• [Exercise data]
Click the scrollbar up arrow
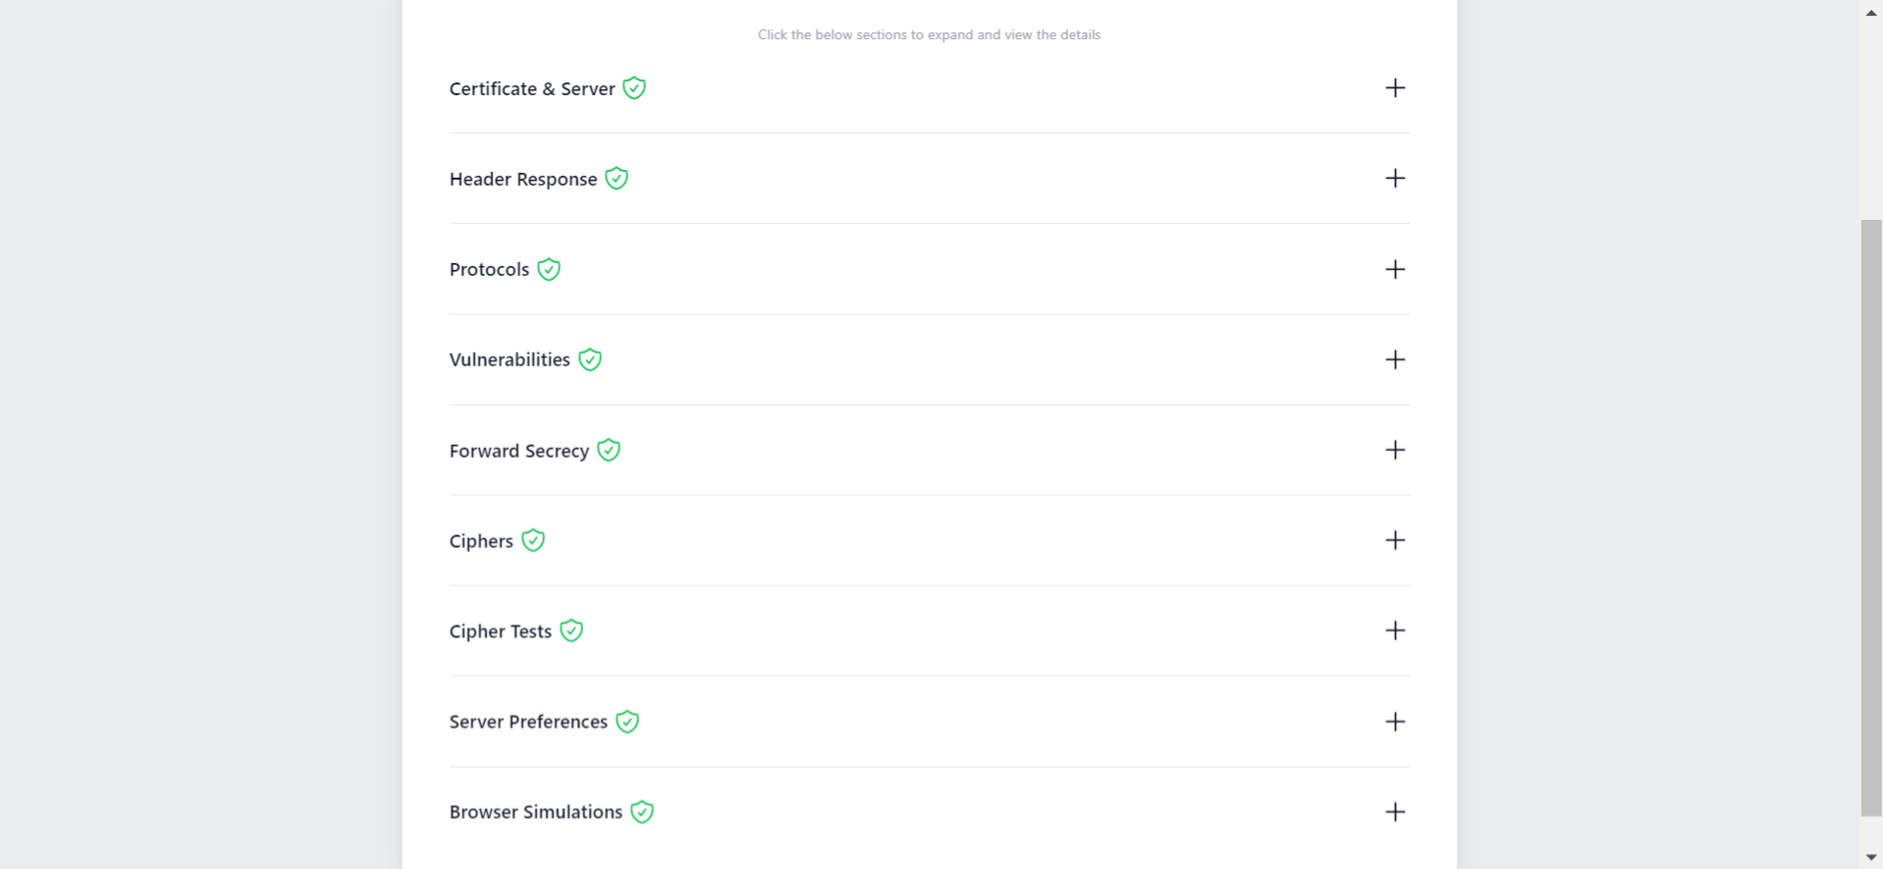(1870, 12)
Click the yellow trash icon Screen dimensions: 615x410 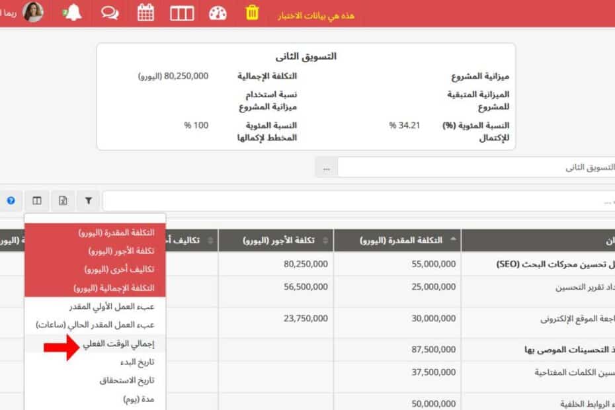pyautogui.click(x=251, y=13)
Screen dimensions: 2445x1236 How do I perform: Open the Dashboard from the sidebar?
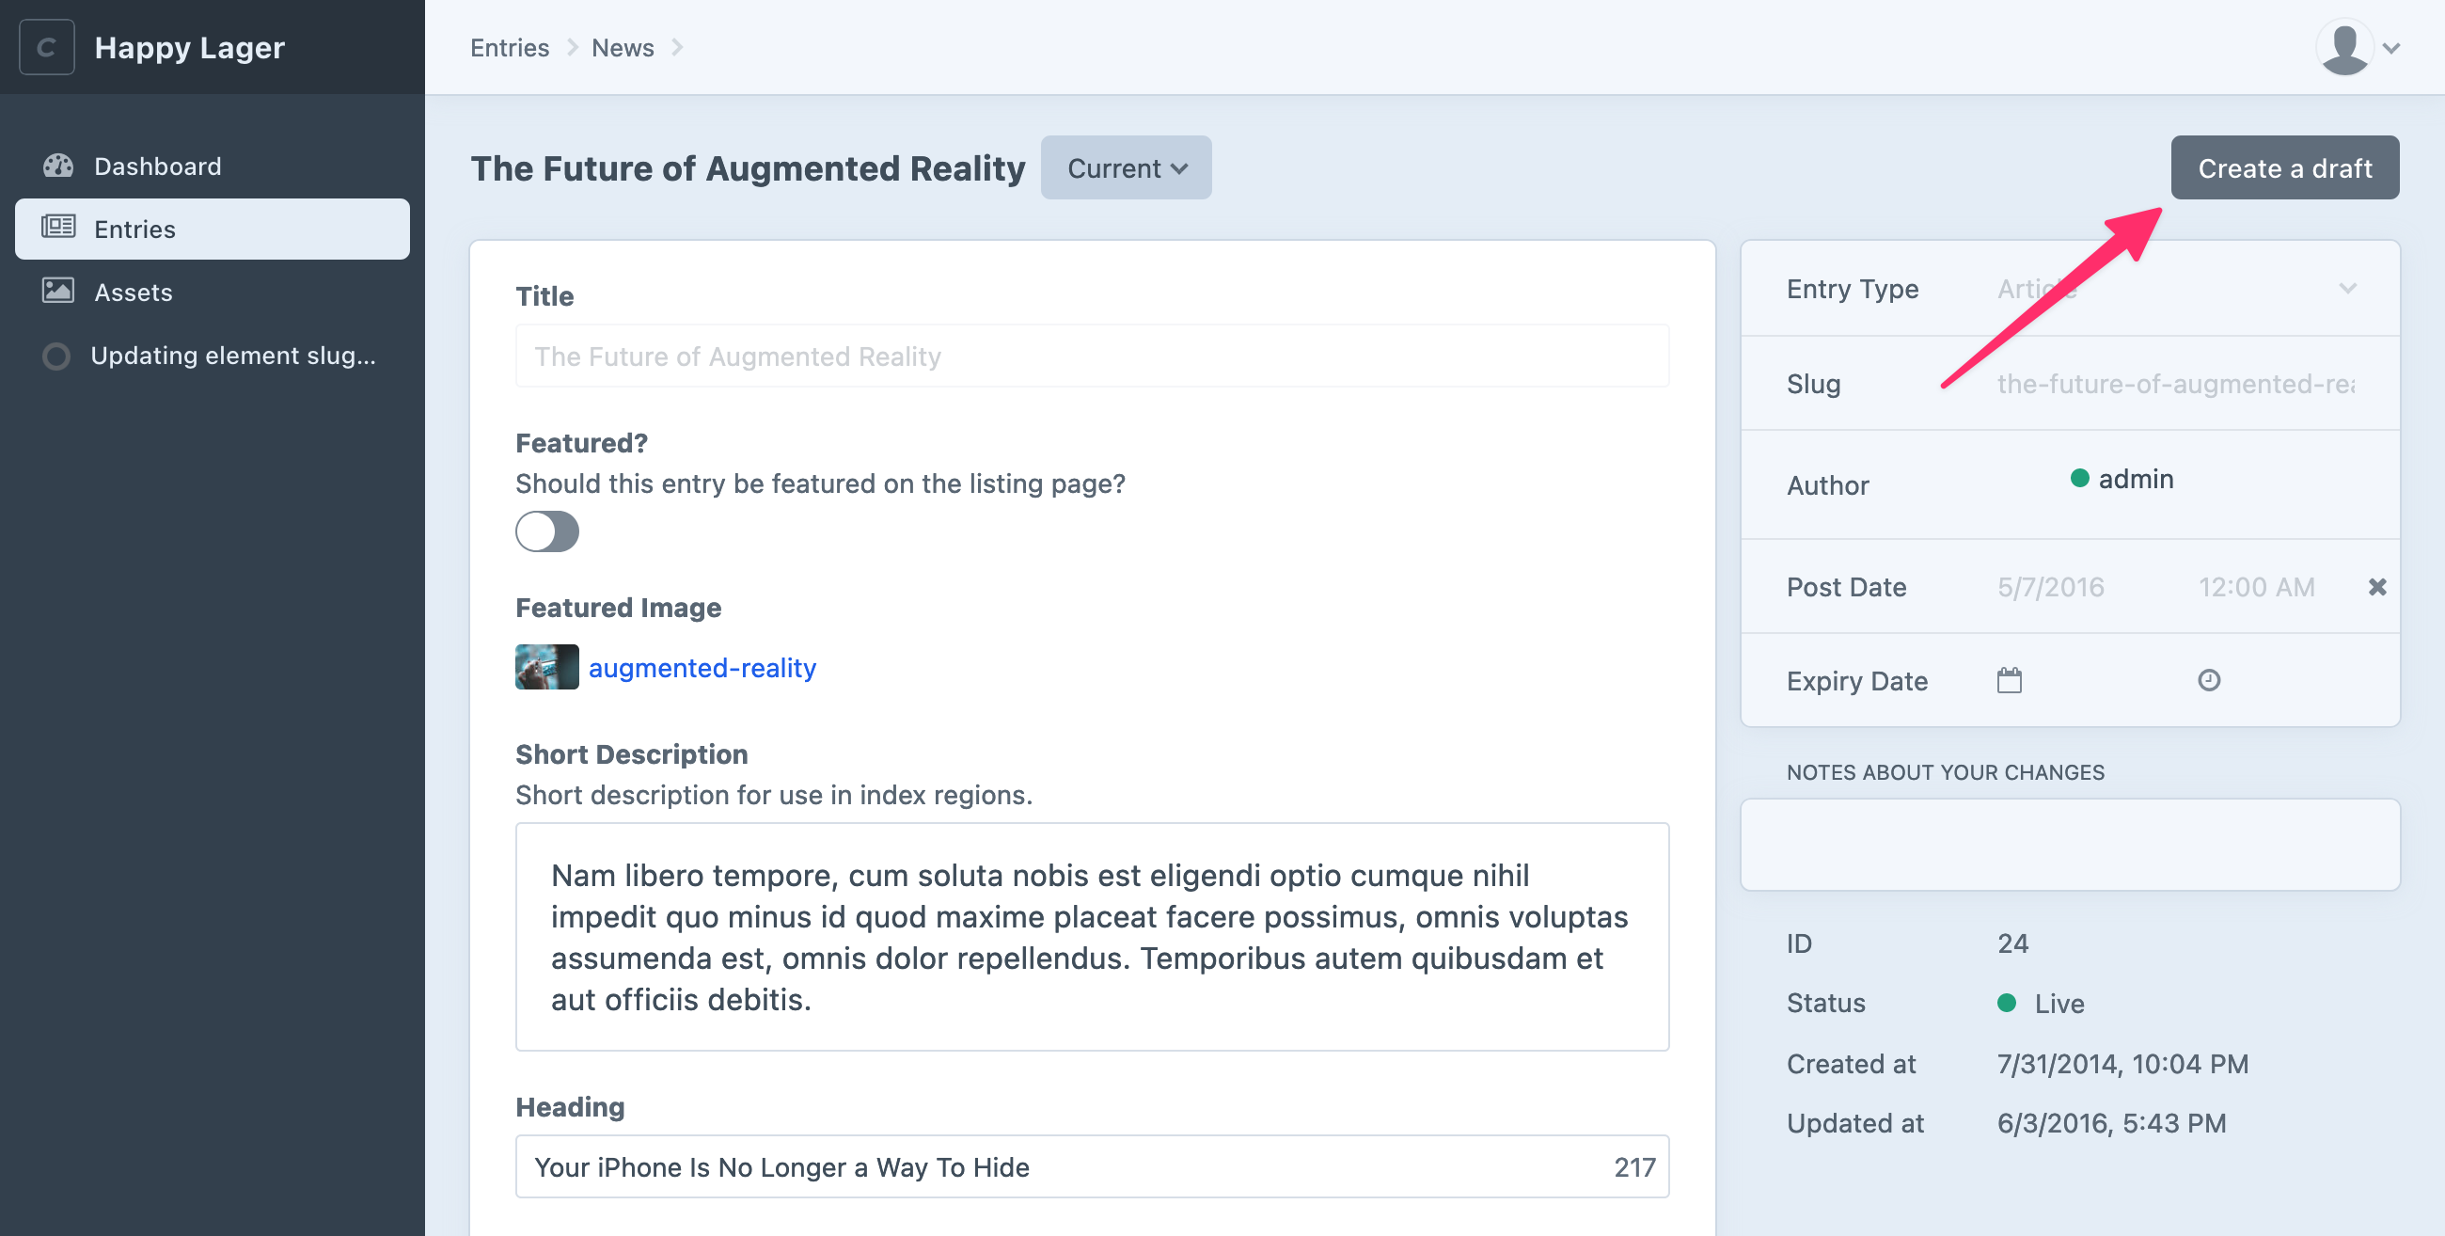click(157, 165)
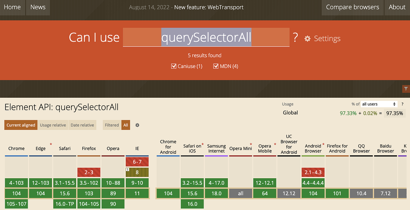The width and height of the screenshot is (410, 210).
Task: Open Settings via the gear icon beside search
Action: coord(307,39)
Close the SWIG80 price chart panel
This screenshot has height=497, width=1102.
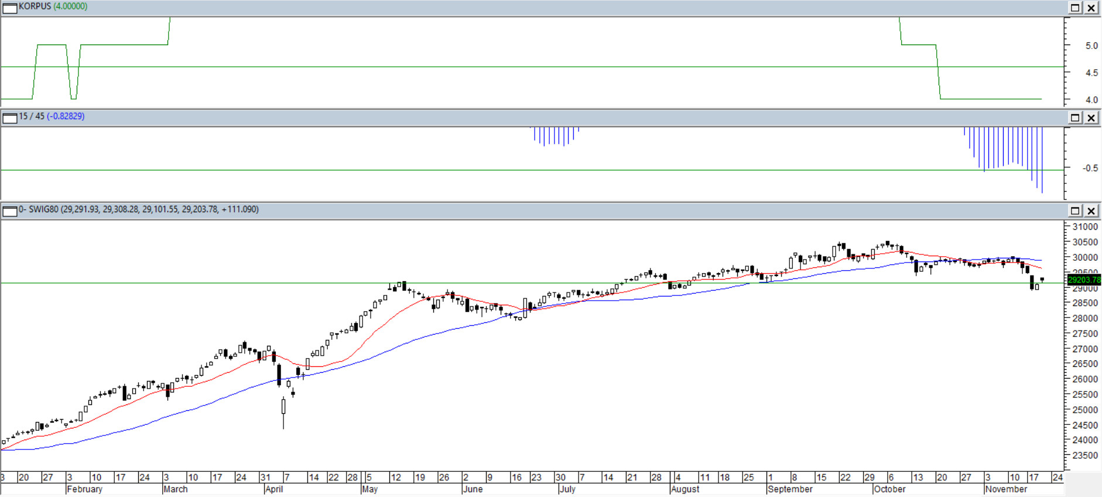coord(1091,210)
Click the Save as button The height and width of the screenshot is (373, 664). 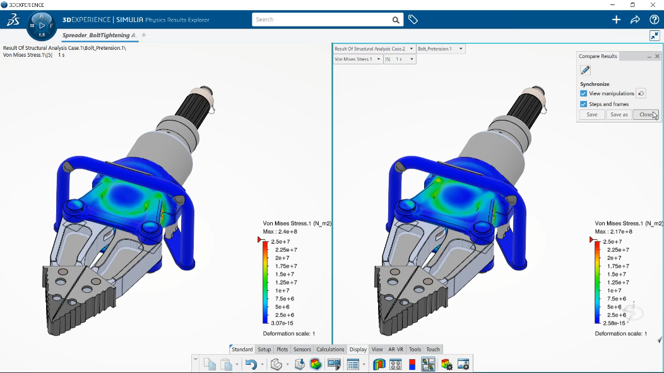pos(619,115)
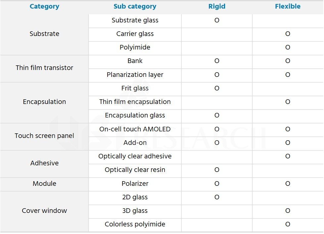Click the Substrate category cell
The image size is (324, 234).
(x=44, y=34)
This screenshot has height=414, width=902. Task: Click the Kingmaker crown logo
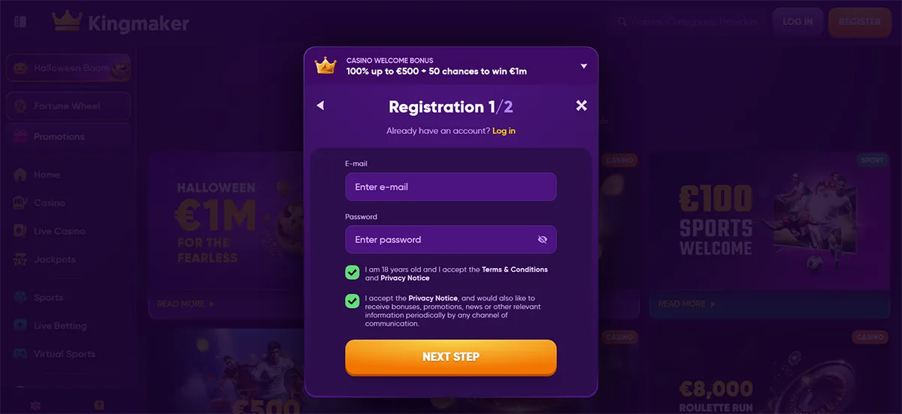click(x=67, y=21)
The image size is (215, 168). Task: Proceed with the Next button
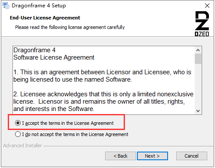[153, 156]
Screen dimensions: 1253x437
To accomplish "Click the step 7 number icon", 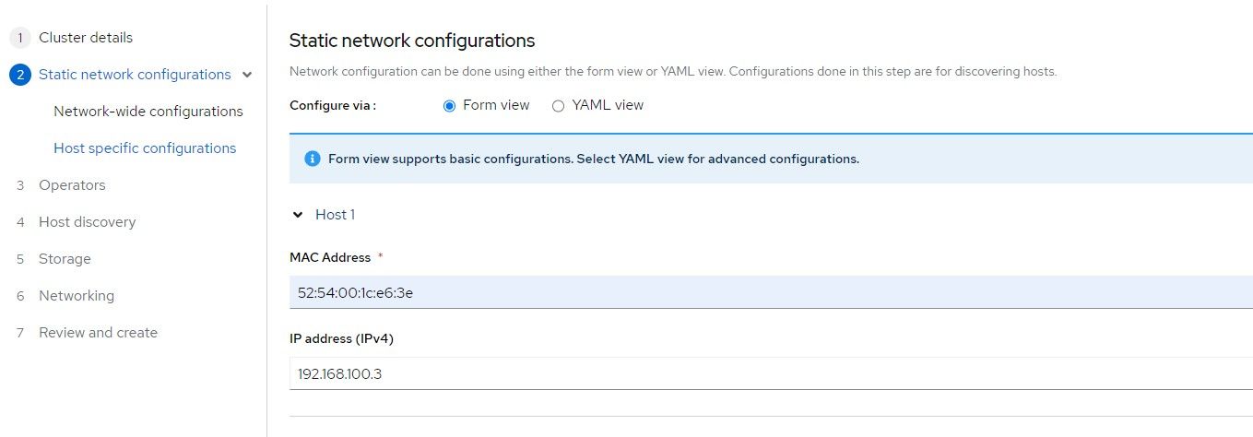I will pos(20,333).
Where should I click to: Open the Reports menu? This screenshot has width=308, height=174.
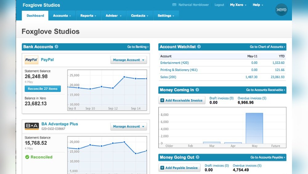(88, 16)
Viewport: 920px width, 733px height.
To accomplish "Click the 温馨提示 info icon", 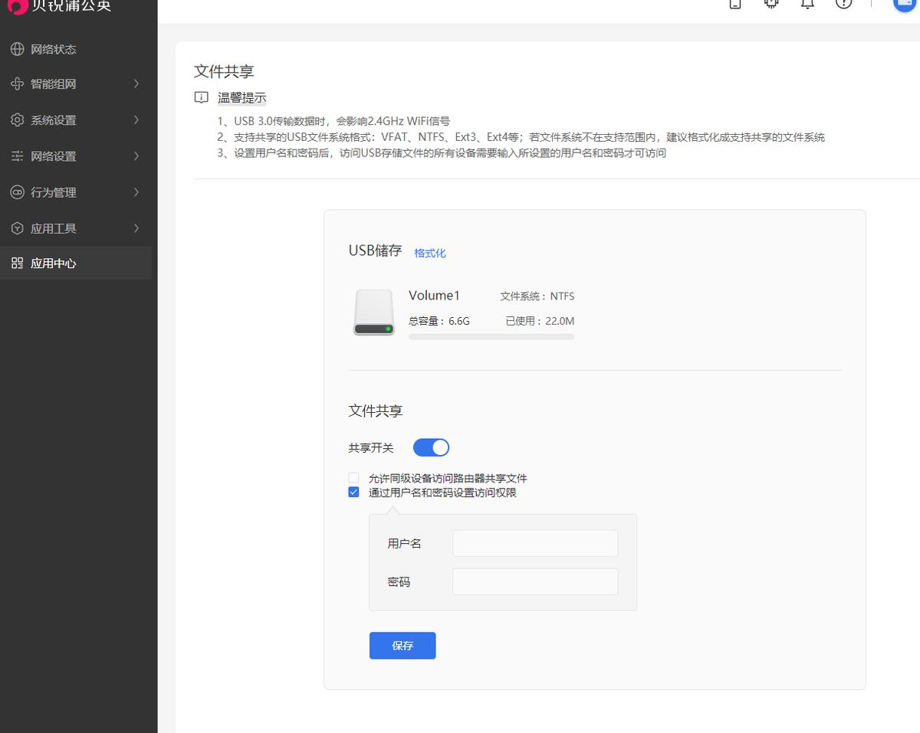I will (x=201, y=97).
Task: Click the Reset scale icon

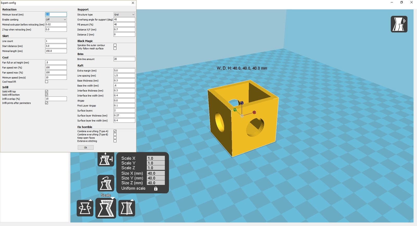Action: (106, 183)
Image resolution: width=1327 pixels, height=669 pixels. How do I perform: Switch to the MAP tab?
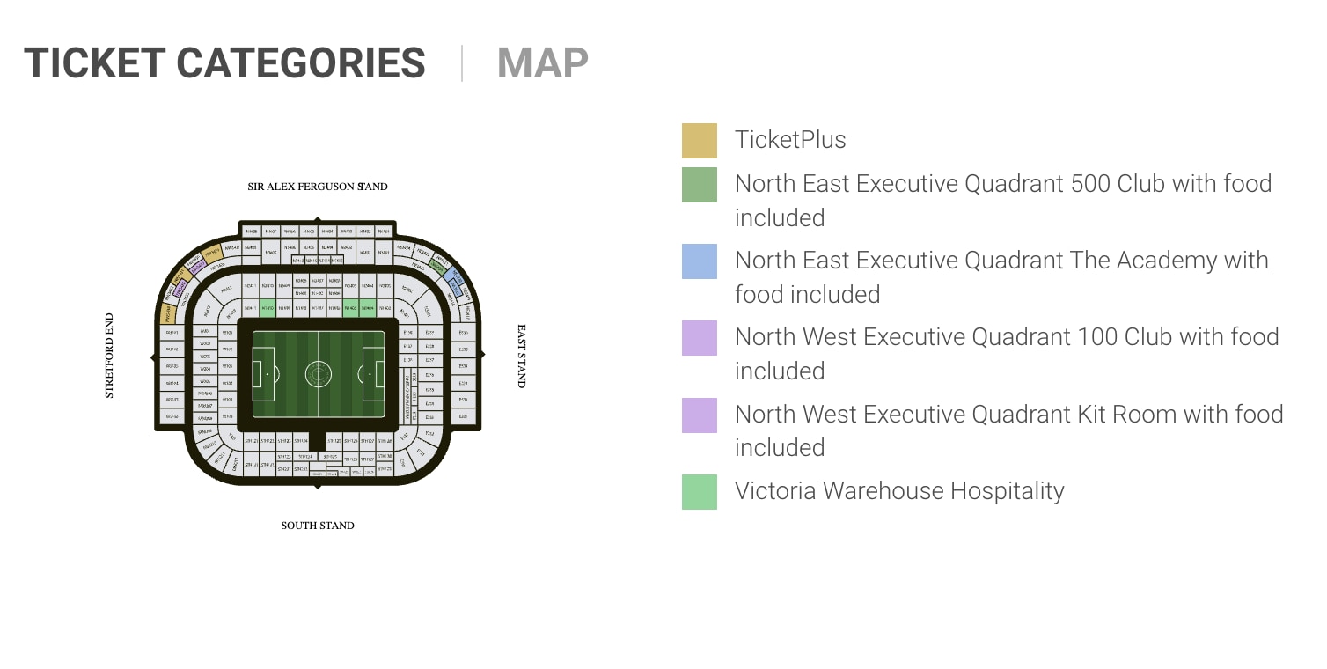pos(542,63)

• [Short exercise] Rewrite the entries from the line with "Image resolution: width=1327" through the end of the entries, changing "Switch to" to "Go to" and leaving everything else as it is. Omit the pictures from your answer.

• [Result]
Image resolution: width=1327 pixels, height=669 pixels. How do I perform: Go to the MAP tab?
pos(542,63)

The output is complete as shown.